Why did Mingus single out Joni Mitchell, who is known primarily as a folk and rock artist, although she has, in her own words, "flirted" with jazz in recent years? Why would he turn to her rather than to established or even younger jazz artists to work with him?
"He hadn't given up hope of living at that point," Miss Mitchell said, "so it was not necessarily that I was contacted to write his epitaph. We all shared his optimism that he would beat it, even though it was incurable. He had finished another album, "My Myself an Eye" (on Atlantic), and was looking for projects to busy himself with during what was hoped would be a convalescence, not a general decline.
"Initially I felt his invitation was an honor and a challenge. I thought it was an odd combination, yet I was looking for a peculiar project. Deep in the back of my mind I was trying to decide what to do. I knew I wanted to study music (she does not read music), but not in an institution." Mingus' inquiry "came to me as a perfect gift, an opportunity to study jazz with a master in a way that suited my learning process - by muddling through it."
At first, Mingus wanted her to work with him on a complex project involving a full orchestra, jazz voices and the recitation of T.S. Eliot. Ms. Mitchell declined, saying it simply was beyond her musical skills and she wasn't that fond of Eliot's work.
Some time passed before he got in touch with her again. "Then he handed me six melodies and asked me to write lyrics to them to his satisfaction," she said. Chuckling, she added, "And this from a man who punched out band members - on the bandstand - when he was dissatisfied with them. It was a little joke between us that he wouldn't punch me."
Miss Mitchell said that although Mingus was paralyzed and confined to a wheelchair, he was mentally alert and subject to the same kind of extreme emotions and moods that he'd always been known for. "His face was either radiant or like a storm cloud," she recalled. "But he had a great sense of humor, a sense of put-on. His spirit was not paralyzed."
What were her objectives on the album? "As I said, initially I didn't have tribute in mind because he was very much present. I simply wanted to set words to his melodies that he could relate to, that had to do with him.

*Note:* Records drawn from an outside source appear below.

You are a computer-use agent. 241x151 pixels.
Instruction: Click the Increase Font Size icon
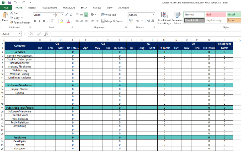[x=67, y=15]
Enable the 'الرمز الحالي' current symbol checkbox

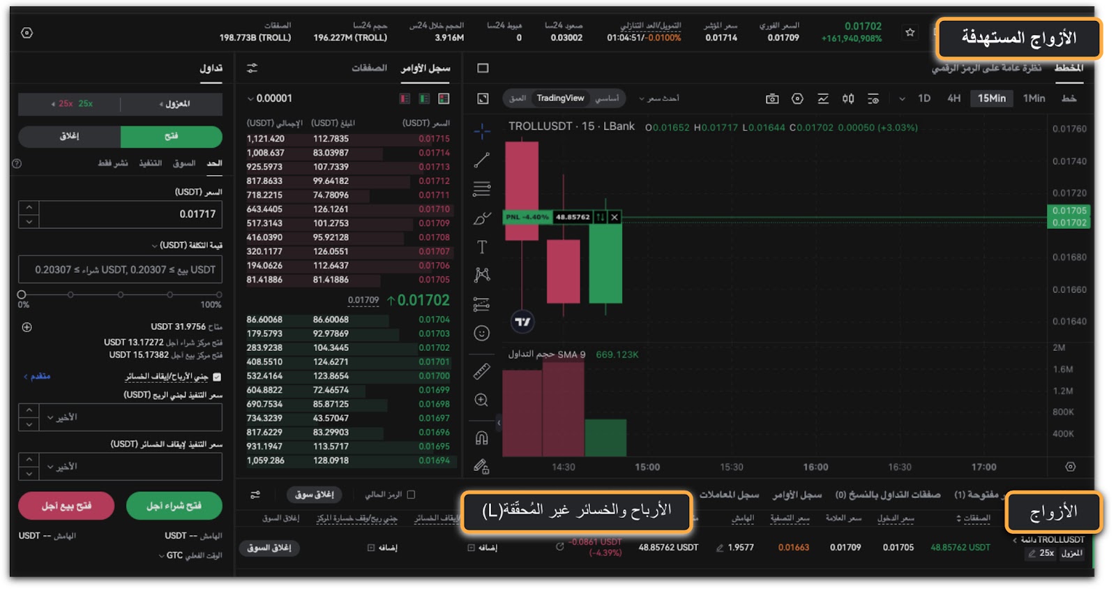tap(411, 495)
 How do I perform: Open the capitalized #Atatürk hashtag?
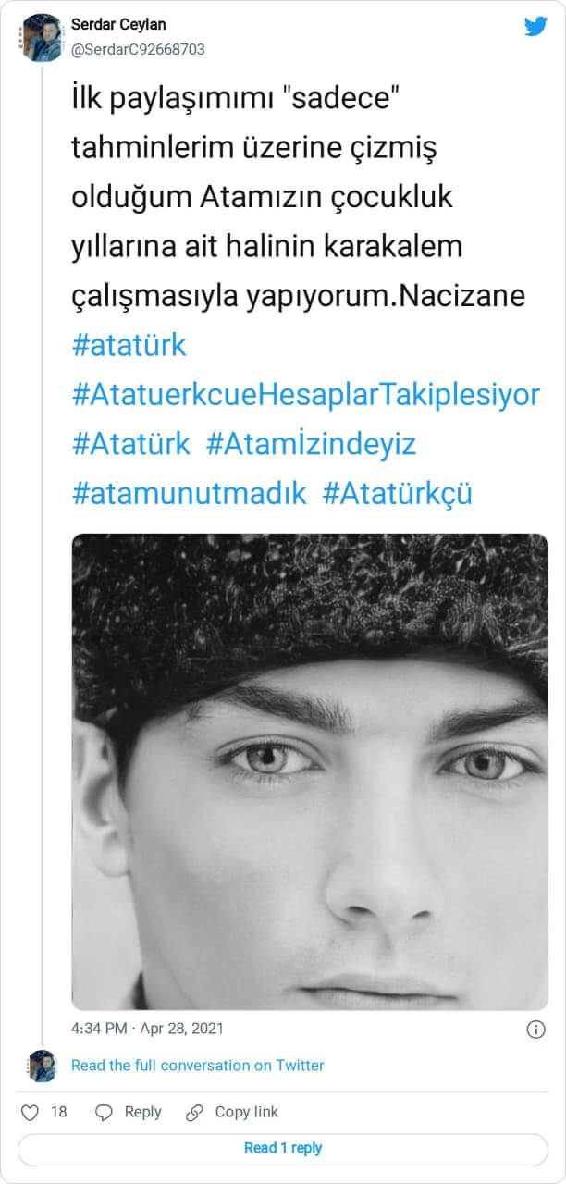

"The first one I completed, 'Chair in the Sky,' was written specifically to his point of view and with some of his humor. That was the first song I sent to him on a demo tape that was full of mistakes. When he discovered that I was musically illiterate, it created some concern for him. He was excited about it, though."
She said she wanted Mingus to like the album, but also wanted to break down some of his prejudices. "He was prejudiced against electric instruments; he felt the dynamics were lost with them and that it was their nature to take away the humanness of the player. Well, I felt our players (Herbie Hancock, Wayne Shorter, Jaco Pastorius and others) were exceptions to that. And he ended up liking their music. You see, it was an exchange."
Before his death, Mingus heard five of the album's six tracks, four of which are Joni Mitchell's lyrics to Mingus' melodies. The other two songs had words and music by Ms. Mitchell. "God Must Be a Boogie Man" is the only one that he didn't hear. "He liked everything except 'Chair in the Sky,' where he preferred the crude demo tape, the purity of my first fledgling flight as a jazz singer," Ms. Mitchell said. "He liked the mistakes in it. The final version of "Chair' was, in his opinion, the only thing I overwrote. He loved 'Pork Pie Hat.'
"When he died, I included some documentary material and the album took on more of a tribute quality."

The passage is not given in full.